Problem description:
Only the lines below between the ones containing "Image resolution: width=796" and "Task: Click GOOD 4 badge on Bendigo race", inclusive, are to be reproduced, each exactly as it stands.
───── Records to process ─────
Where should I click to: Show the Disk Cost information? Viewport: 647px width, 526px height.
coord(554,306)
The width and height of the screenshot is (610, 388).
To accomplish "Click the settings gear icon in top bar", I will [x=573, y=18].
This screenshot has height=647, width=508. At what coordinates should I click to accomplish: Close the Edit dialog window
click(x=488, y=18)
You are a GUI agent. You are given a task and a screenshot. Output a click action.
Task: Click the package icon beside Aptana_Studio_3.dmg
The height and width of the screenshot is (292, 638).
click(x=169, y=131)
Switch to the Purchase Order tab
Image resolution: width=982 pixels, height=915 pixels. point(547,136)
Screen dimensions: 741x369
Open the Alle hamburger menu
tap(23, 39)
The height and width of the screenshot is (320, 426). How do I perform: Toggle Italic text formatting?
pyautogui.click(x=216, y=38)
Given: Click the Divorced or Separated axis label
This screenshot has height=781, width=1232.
─────
───── Records to process ─────
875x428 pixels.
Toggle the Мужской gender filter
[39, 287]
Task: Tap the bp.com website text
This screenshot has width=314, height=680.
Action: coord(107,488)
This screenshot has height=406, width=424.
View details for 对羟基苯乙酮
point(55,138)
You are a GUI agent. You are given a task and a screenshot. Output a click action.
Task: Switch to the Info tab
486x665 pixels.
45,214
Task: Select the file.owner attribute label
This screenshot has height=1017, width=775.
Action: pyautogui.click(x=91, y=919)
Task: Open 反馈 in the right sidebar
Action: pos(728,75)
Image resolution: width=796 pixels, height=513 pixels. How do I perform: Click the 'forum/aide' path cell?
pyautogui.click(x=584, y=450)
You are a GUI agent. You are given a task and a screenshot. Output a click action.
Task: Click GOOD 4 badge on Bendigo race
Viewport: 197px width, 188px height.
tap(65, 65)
─────
Result of this exercise:
Image resolution: width=796 pixels, height=513 pixels. How do I perform: Click the 'forum/aide' path cell?
pyautogui.click(x=584, y=450)
You are a GUI agent. You are given a task and a screenshot. Output a click action.
Task: Click GOOD 4 badge on Bendigo race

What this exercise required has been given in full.